BEGIN Records supplied

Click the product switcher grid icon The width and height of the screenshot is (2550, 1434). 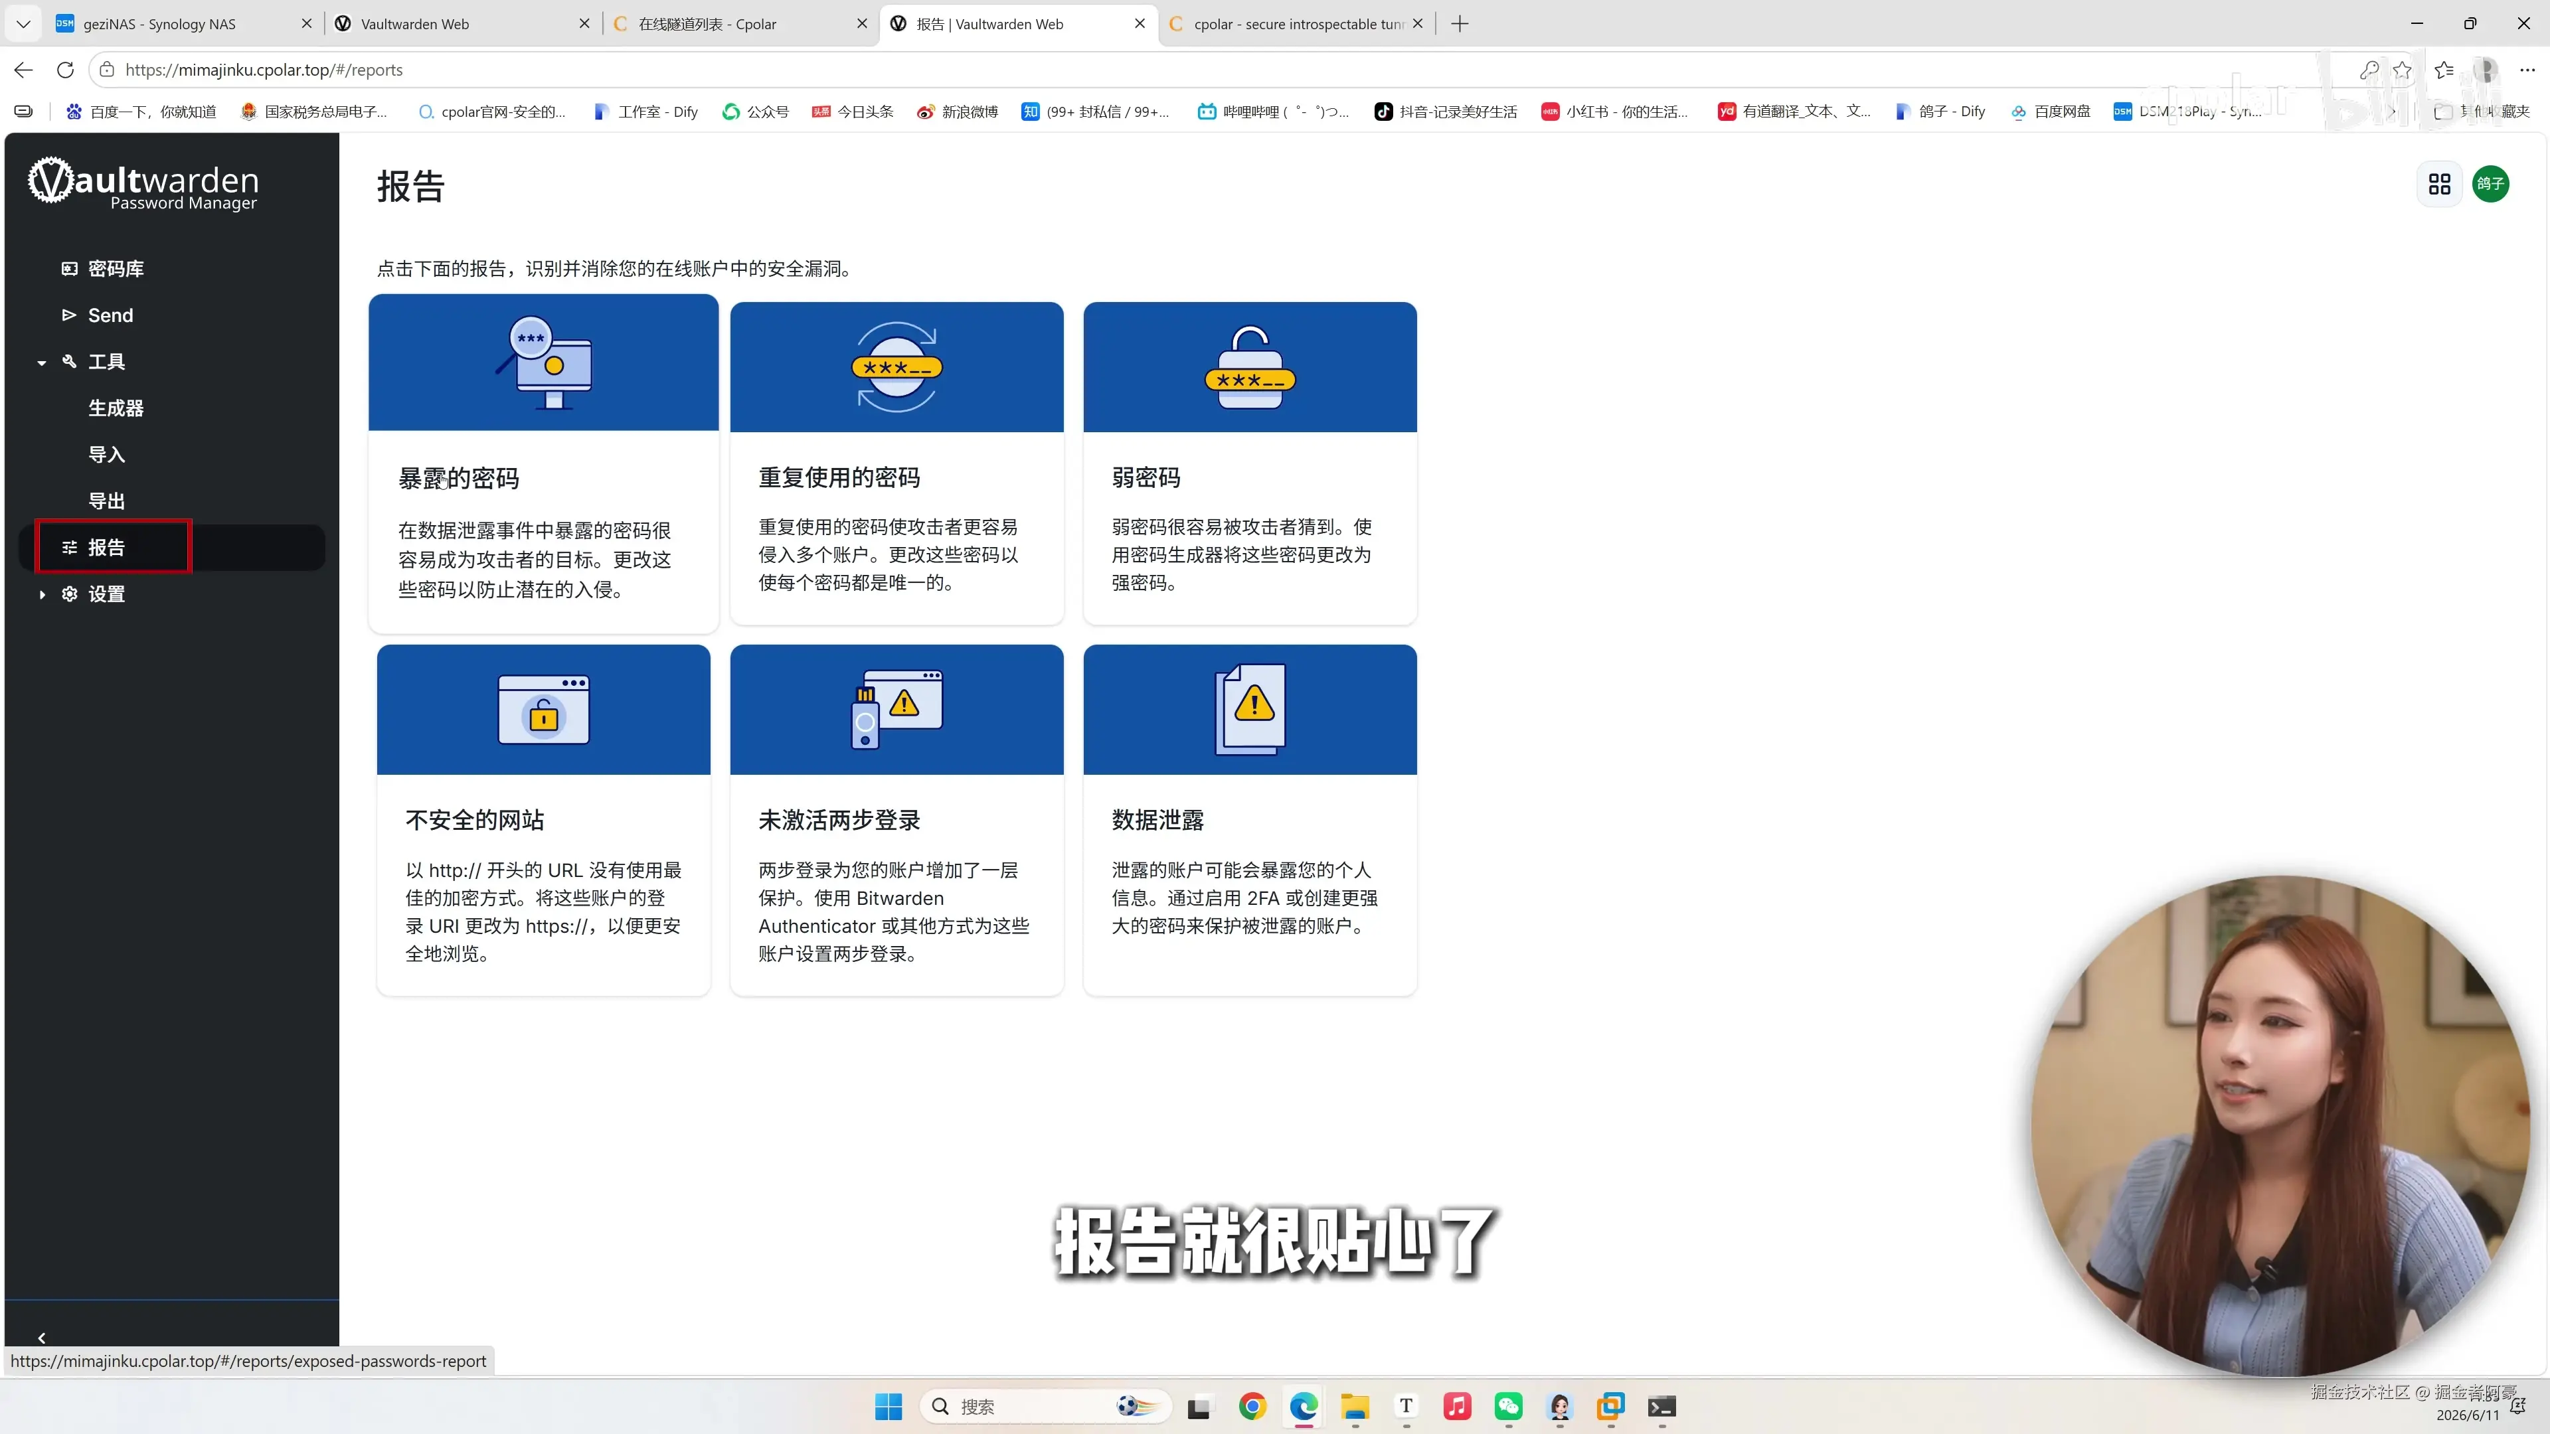pos(2439,184)
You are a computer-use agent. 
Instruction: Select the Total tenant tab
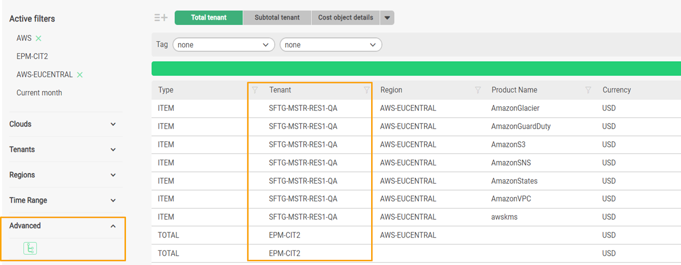(209, 18)
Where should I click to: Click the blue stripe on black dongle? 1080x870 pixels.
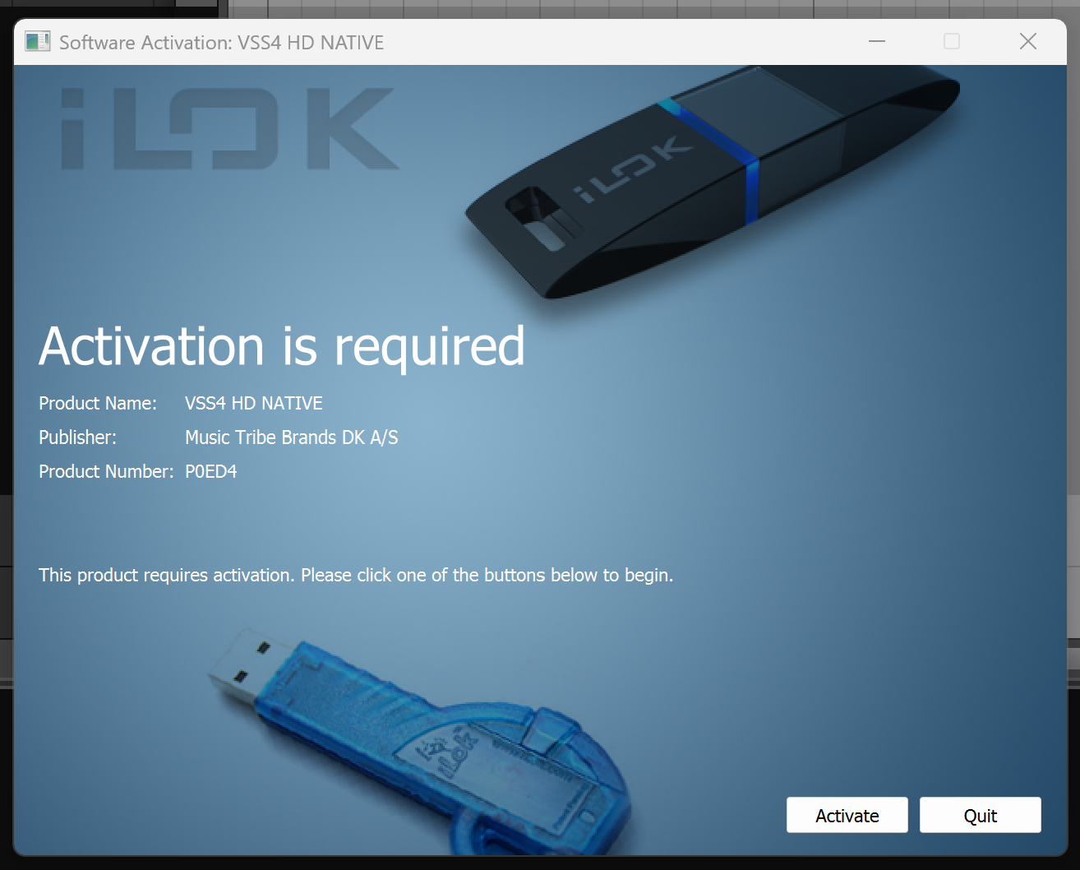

END Records supplied

* Exercise aim: Copy out only the lines beginning at the line with "Instruction: Select the Total tenant tab" and ending at the last line of the entries. Keep them exact; drop pictures.

* Exercise answer:
Instruction: Select the Total tenant tab
(209, 18)
Where should I click to: Click the blue stripe on black dongle? 1080x870 pixels.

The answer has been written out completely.